**Exercise material**

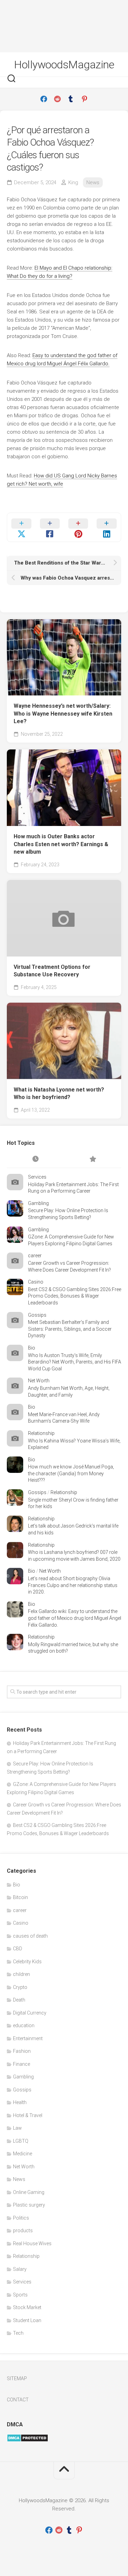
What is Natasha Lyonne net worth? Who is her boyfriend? (59, 1093)
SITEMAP (17, 2378)
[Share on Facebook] (49, 527)
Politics (21, 2218)
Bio (31, 1348)
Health (20, 2102)
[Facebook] (44, 99)
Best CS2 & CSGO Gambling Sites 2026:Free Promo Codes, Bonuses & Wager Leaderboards (74, 1296)
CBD (17, 1948)
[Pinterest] (84, 99)
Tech (18, 2333)
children (21, 1974)
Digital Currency (29, 2013)
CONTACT (18, 2399)
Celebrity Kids (27, 1961)
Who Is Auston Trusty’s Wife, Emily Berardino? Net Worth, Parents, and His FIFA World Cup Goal (74, 1362)
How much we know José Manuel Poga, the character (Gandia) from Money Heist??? (71, 1473)
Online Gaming (28, 2192)
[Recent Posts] (35, 1159)
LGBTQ (20, 2141)
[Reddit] (57, 99)
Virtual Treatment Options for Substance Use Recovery (52, 971)
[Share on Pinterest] (78, 527)
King (73, 182)
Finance (21, 2064)
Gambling (38, 1203)
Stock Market (27, 2307)
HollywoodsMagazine (64, 64)
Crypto (20, 1987)
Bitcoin (20, 1897)
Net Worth (38, 1380)
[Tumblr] (71, 99)
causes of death (30, 1936)
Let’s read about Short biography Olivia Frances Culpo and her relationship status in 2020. (72, 1585)
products (23, 2230)
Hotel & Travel (27, 2115)
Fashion (22, 2051)
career (35, 1255)
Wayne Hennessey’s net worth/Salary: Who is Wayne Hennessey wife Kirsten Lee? (63, 713)
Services (37, 1177)
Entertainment (28, 2038)
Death (19, 2000)
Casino (35, 1282)
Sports (20, 2294)
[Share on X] (21, 527)
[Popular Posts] (93, 1159)
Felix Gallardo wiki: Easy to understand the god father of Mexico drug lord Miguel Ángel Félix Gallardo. (74, 1618)
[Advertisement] (64, 26)
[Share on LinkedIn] (107, 527)
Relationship (41, 1433)
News (92, 182)
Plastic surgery (29, 2205)
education (23, 2025)
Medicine (22, 2153)
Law (17, 2128)
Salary (20, 2269)
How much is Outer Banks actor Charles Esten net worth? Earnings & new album (61, 844)
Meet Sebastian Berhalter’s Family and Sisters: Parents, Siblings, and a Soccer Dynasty (70, 1328)
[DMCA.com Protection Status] (27, 2440)
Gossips (37, 1315)
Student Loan (27, 2320)
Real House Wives (32, 2243)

**Description of the task**
What is the number of lines in the material above that carry the word "Gambling"? Respond with that count and nothing more.

**Result for this exercise**
2